═══ Document ═══

Turkish forces this month entered Afrin City, bringing Operation “Olive Branch,” launched on January 20, to a successful conclusion. Latest reports suggest that the Turks are now set to seek to enter the neighboring Kurdish-controlled town of Tal Rifaat, after reaching an agreement with the Russians allowing them to contest its control.
According to the pro-opposition Syrian Observatory for Human Rights, 78 Turkish soldiers were killed in the Afrin fighting, along with 437 Turkey-aligned Syrian Sunni rebels. SOHR puts Kurdish casualties as 1,500 killed in the operation.
All indications suggest that for Turkey, the recent battles were only a phase in a larger process. So where might Turkey turn next? And what is the goal of the Turkish campaign?
Turkish President Recep Tayyip Erdogan said, following the fall of Afrin, that “we marked a comma. God willing, a full stop will come next…. Now we will continue this process, until we entirely eliminate this corridor, including in Manbij, Ayn al-Arab [Kobani], Tel-Abyad, Ras al-Ayn (Sere Kaniyeh) and Qamishli.”
These are the main towns of the Kurdish-controlled area further east. A Turkish push toward them would mean a comprehensive attempt to destroy the Kurdish autonomous zone that has been in existence east of the Euphrates since the withdrawal of Assad’s forces from the area in July 2012.
It would also mean the near certain prospect of a collision between Turkish and US forces. Officially, there are 2,000 US military personnel in the area. The real number is probably considerably larger, perhaps twice this figure. The US maintains a number of facilities east of the Euphrates. These are held in cooperation with the Syrian Democratic Forces, which is the US partner in the war against Islamic State, but which would also form the main element resisting a Turkish push eastward.

═══ Extracted information ═══

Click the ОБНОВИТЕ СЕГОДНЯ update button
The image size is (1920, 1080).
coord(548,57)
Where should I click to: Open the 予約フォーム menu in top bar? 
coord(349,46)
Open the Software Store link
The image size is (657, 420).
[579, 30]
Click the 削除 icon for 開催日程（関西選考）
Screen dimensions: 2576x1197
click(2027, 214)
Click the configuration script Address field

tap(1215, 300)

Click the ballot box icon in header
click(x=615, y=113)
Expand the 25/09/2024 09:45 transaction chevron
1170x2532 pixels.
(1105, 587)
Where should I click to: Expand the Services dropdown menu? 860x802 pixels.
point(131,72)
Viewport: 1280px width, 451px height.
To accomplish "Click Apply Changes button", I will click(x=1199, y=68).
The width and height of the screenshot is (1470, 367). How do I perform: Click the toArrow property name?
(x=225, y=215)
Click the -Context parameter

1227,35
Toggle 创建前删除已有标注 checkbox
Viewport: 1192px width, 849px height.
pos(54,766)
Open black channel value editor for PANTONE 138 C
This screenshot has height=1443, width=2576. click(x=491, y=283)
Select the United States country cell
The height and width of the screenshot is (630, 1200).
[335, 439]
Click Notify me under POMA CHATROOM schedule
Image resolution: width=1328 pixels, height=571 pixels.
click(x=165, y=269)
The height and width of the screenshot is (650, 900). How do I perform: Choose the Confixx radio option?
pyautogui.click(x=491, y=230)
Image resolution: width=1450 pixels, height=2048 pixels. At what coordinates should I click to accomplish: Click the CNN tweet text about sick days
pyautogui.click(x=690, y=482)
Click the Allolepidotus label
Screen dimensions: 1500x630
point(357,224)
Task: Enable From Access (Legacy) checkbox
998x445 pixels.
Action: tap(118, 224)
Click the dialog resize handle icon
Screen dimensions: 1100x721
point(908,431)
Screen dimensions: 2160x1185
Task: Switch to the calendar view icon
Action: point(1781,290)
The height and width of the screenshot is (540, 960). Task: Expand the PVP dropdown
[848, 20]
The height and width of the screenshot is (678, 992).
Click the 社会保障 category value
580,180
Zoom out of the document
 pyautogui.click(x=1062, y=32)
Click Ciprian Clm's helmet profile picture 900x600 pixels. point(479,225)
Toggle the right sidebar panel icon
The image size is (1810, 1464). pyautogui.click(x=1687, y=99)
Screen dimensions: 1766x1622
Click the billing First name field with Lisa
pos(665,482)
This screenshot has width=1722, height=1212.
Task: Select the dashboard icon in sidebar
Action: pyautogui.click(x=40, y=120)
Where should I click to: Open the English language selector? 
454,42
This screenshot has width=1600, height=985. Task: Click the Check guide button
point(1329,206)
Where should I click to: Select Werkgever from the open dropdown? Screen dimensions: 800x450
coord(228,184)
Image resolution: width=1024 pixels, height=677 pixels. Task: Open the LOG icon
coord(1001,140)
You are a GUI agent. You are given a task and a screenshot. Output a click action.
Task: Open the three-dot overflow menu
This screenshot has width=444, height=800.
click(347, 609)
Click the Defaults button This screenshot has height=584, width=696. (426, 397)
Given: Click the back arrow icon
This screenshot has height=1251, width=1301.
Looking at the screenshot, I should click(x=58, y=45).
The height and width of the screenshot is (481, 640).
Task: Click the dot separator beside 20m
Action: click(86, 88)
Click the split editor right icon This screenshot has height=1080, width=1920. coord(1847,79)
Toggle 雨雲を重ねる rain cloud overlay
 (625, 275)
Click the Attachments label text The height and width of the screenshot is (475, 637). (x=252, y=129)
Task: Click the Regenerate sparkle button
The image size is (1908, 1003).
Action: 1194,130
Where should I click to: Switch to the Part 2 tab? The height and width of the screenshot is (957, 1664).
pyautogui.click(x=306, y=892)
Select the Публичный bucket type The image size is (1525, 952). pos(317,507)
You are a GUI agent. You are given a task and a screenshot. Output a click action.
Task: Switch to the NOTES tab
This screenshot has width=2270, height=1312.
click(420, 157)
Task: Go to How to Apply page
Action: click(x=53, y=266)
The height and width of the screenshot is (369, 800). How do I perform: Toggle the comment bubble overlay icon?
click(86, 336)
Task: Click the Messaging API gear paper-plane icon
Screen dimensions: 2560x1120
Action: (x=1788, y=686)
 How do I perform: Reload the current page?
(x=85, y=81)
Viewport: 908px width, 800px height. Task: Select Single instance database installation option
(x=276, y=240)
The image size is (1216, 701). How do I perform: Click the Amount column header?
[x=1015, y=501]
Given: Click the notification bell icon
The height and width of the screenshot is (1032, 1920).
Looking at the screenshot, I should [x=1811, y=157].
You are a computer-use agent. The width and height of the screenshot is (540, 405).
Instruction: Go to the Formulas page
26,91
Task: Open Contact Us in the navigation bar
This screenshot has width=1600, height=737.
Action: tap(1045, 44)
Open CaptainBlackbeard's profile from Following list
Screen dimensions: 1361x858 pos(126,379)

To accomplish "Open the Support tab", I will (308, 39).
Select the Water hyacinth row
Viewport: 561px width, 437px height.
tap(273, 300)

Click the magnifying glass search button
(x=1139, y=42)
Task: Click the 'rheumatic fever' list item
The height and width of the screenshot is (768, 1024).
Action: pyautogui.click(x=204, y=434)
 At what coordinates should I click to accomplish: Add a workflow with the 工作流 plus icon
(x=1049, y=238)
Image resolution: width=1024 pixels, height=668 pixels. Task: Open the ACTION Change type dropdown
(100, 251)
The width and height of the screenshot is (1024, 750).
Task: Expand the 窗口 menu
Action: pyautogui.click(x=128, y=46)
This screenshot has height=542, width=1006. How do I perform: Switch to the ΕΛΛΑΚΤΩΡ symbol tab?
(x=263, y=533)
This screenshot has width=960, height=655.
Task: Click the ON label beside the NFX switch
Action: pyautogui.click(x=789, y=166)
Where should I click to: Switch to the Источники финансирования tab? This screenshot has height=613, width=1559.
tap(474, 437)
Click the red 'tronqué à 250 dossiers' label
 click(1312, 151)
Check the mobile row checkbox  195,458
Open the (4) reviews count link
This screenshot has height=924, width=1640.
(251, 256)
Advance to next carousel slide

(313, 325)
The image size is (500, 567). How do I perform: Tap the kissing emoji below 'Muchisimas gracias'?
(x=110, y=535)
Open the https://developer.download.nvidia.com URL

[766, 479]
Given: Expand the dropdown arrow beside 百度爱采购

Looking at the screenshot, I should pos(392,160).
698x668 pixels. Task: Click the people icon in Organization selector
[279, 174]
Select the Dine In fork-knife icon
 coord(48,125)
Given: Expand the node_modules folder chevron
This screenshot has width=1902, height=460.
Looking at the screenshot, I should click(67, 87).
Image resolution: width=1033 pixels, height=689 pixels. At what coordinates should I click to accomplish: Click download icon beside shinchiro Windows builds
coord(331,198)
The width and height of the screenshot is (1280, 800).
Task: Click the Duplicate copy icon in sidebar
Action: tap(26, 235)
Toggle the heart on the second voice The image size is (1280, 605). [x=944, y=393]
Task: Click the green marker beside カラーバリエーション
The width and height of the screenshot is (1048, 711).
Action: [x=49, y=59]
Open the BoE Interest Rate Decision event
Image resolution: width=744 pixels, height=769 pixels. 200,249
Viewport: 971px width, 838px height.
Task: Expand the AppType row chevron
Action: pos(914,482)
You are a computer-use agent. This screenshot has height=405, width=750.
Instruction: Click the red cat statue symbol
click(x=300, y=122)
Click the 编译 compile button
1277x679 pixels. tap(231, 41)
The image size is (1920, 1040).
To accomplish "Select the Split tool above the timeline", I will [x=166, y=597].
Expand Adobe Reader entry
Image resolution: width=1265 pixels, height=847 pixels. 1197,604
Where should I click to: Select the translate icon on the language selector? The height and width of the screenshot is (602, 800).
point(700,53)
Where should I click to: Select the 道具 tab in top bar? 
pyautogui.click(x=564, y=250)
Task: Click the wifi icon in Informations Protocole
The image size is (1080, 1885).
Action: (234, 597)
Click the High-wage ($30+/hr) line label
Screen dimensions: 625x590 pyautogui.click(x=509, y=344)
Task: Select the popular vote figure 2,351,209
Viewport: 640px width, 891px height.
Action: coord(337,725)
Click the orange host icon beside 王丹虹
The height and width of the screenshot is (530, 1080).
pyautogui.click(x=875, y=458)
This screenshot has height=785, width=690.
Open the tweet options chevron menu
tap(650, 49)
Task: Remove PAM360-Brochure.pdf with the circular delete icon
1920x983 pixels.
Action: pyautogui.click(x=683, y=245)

═══

**Given request:**
Can you write out the whole article on Turkey's Afrin campaign word for word? The records come from an unrelated source.

**Solution below:**
Turkish forces this month entered Afrin City, bringing Operation “Olive Branch,” launched on January 20, to a successful conclusion. Latest reports suggest that the Turks are now set to seek to enter the neighboring Kurdish-controlled town of Tal Rifaat, after reaching an agreement with the Russians allowing them to contest its control.
According to the pro-opposition Syrian Observatory for Human Rights, 78 Turkish soldiers were killed in the Afrin fighting, along with 437 Turkey-aligned Syrian Sunni rebels. SOHR puts Kurdish casualties as 1,500 killed in the operation.
All indications suggest that for Turkey, the recent battles were only a phase in a larger process. So where might Turkey turn next? And what is the goal of the Turkish campaign?
Turkish President Recep Tayyip Erdogan said, following the fall of Afrin, that “we marked a comma. God willing, a full stop will come next…. Now we will continue this process, until we entirely eliminate this corridor, including in Manbij, Ayn al-Arab [Kobani], Tel-Abyad, Ras al-Ayn (Sere Kaniyeh) and Qamishli.”
These are the main towns of the Kurdish-controlled area further east. A Turkish push toward them would mean a comprehensive attempt to destroy the Kurdish autonomous zone that has been in existence east of the Euphrates since the withdrawal of Assad’s forces from the area in July 2012.
It would also mean the near certain prospect of a collision between Turkish and US forces. Officially, there are 2,000 US military personnel in the area. The real number is probably considerably larger, perhaps twice this figure. The US maintains a number of facilities east of the Euphrates. These are held in cooperation with the Syrian Democratic Forces, which is the US partner in the war against Islamic State, but which would also form the main element resisting a Turkish push eastward.